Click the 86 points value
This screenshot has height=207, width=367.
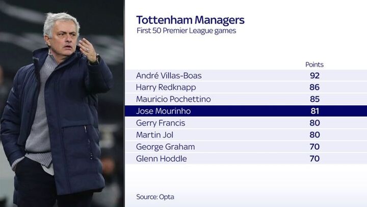coord(314,87)
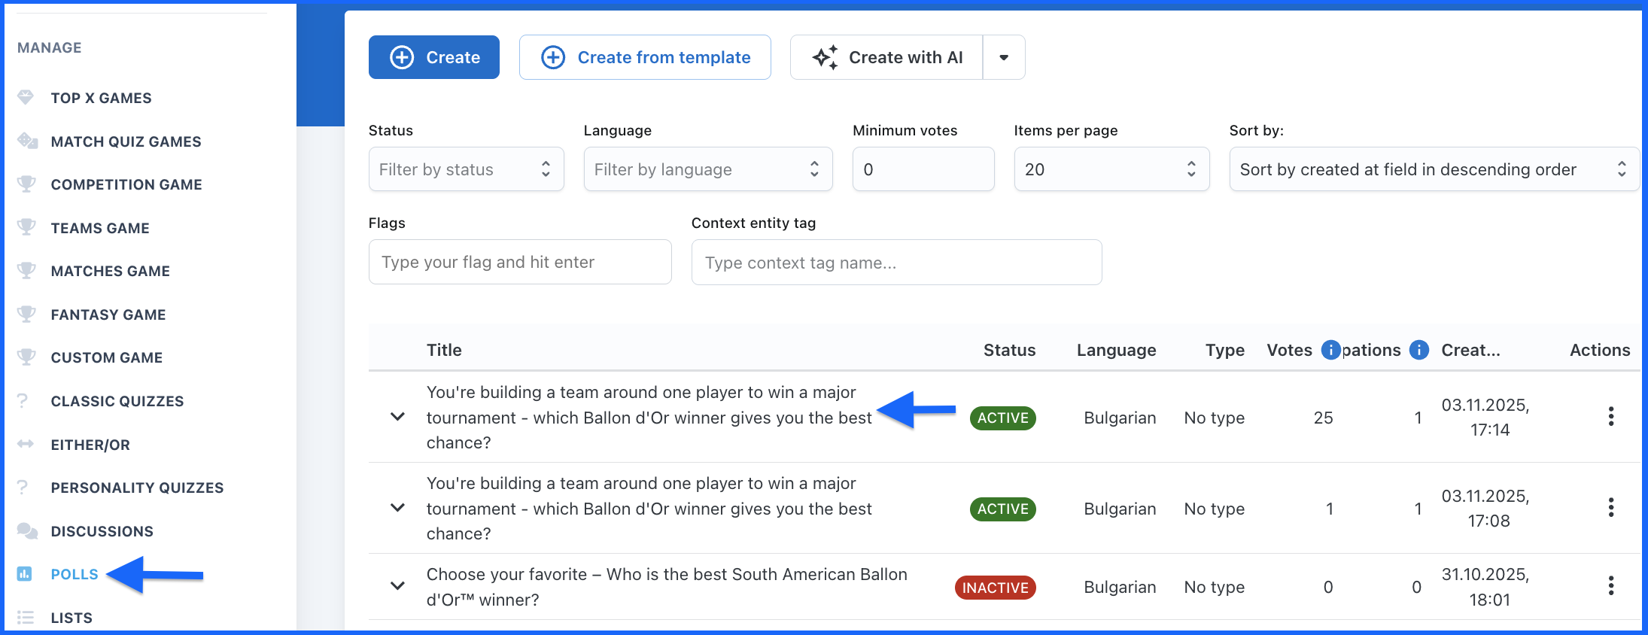
Task: Open the Fantasy Game menu item
Action: point(108,314)
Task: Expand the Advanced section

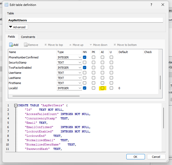Action: (18, 27)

# TASK TO COMPLETE
Produce an exact copy of the records above, leaving out the pictures.

# TASK SOLUTION
Click the 86 points value
This screenshot has height=207, width=367.
coord(314,87)
Task: Open the Fantasy Game menu item
Action: point(108,314)
Task: Expand the Advanced section

Action: (18, 27)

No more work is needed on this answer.